_Activity_
Return the whole listing, line for line, without the pictures in it.

BEGIN Material provided

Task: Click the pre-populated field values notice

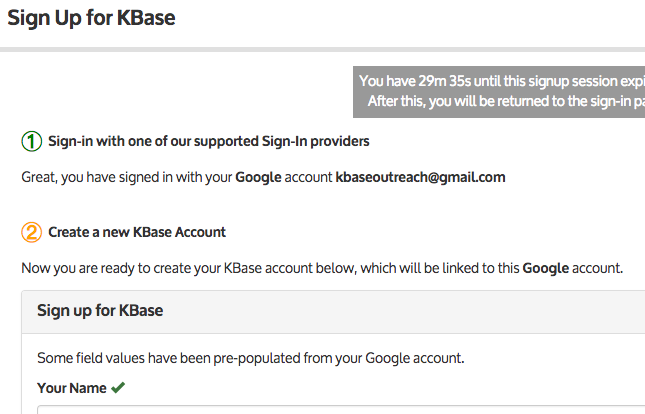Action: [251, 358]
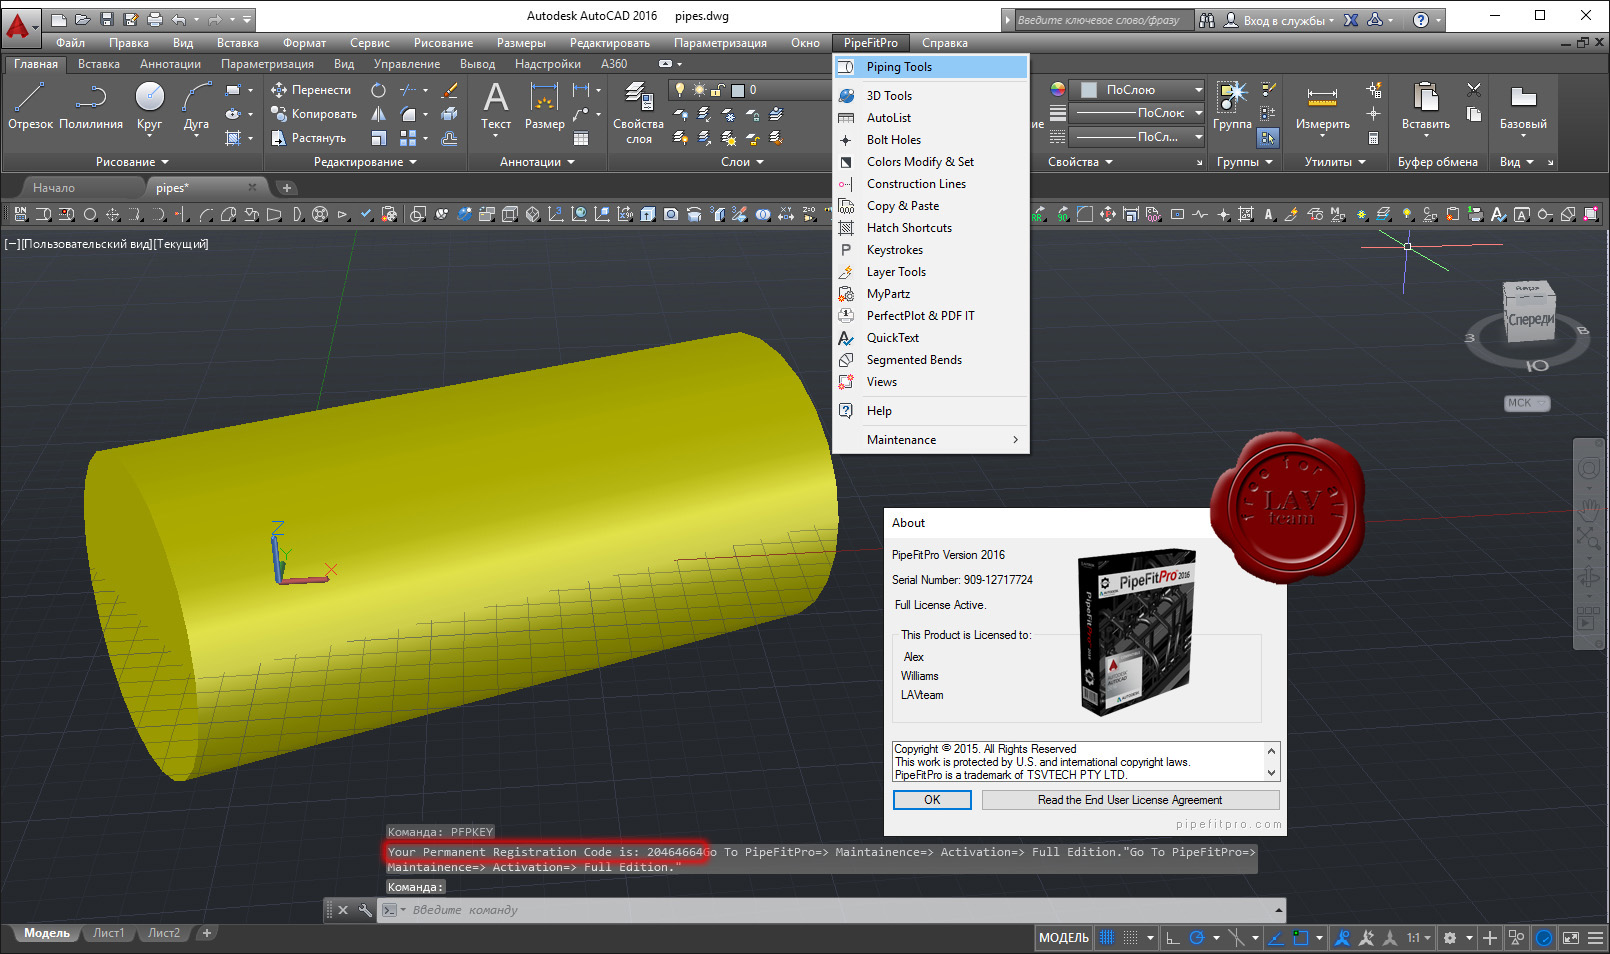1610x954 pixels.
Task: Click OK in the About dialog
Action: [932, 800]
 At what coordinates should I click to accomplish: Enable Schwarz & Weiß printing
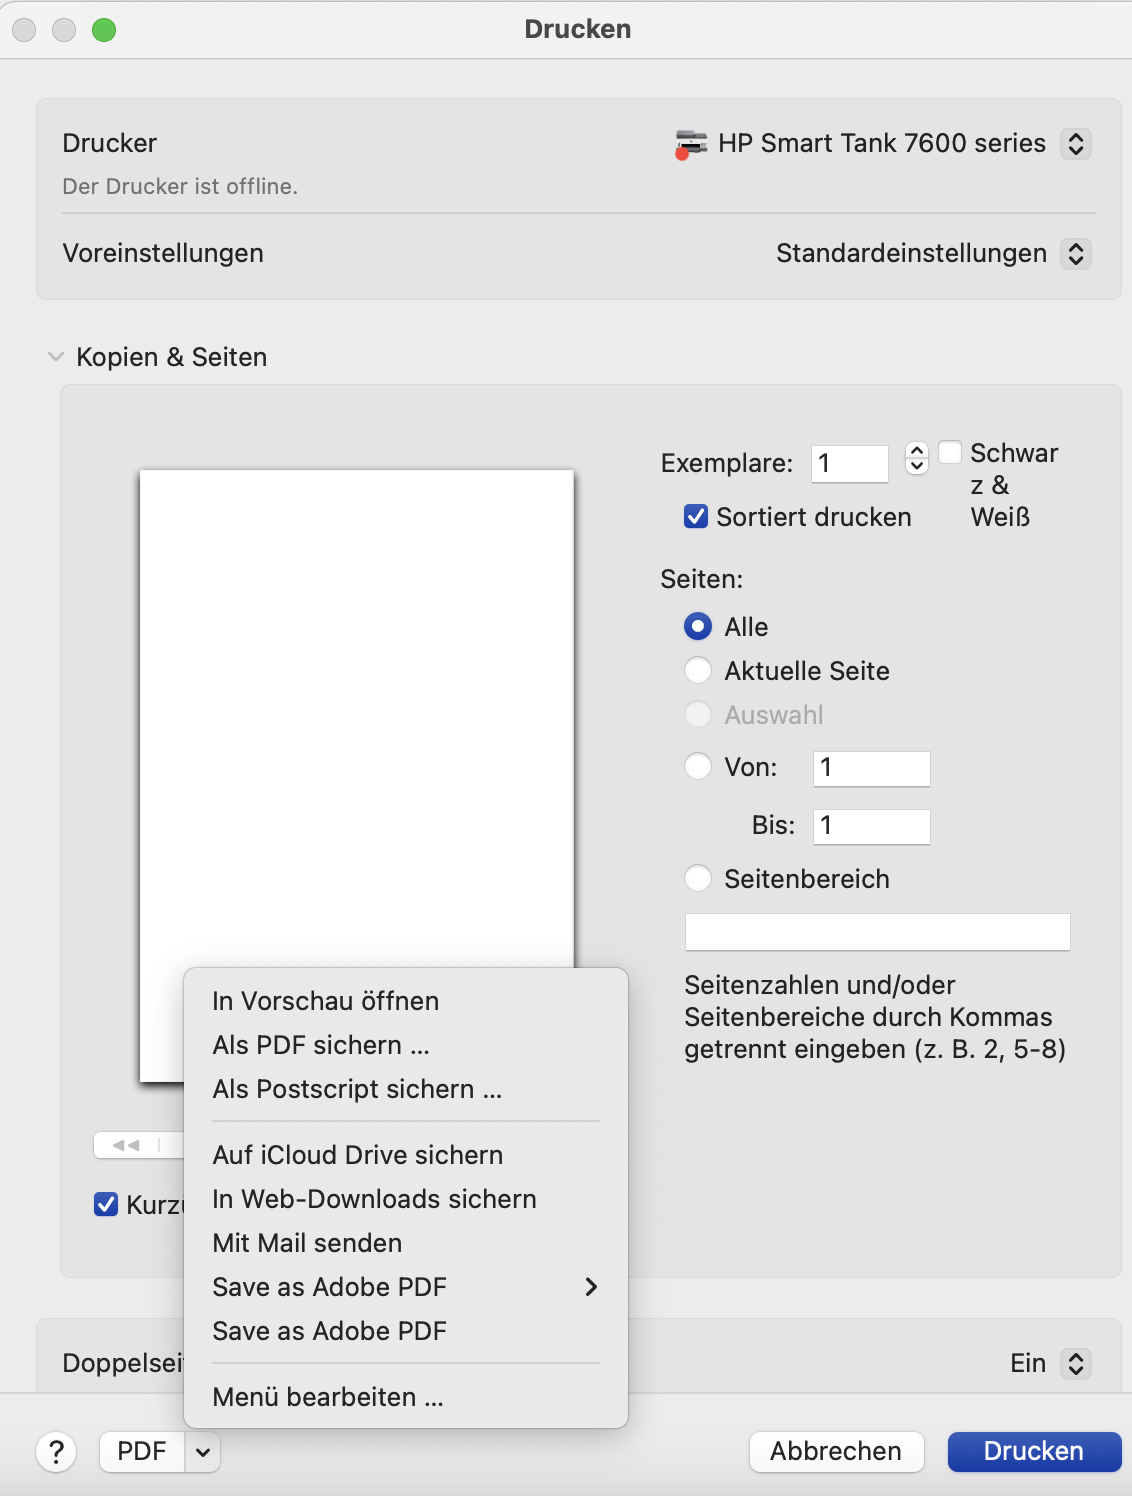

END Material provided

_Written solution_
Task: Click the pre-populated field values notice

Action: [251, 358]
1610x954 pixels.
Task: Click OK in the About dialog
Action: [932, 800]
 At what coordinates should I click to accomplish: Enable Schwarz & Weiß printing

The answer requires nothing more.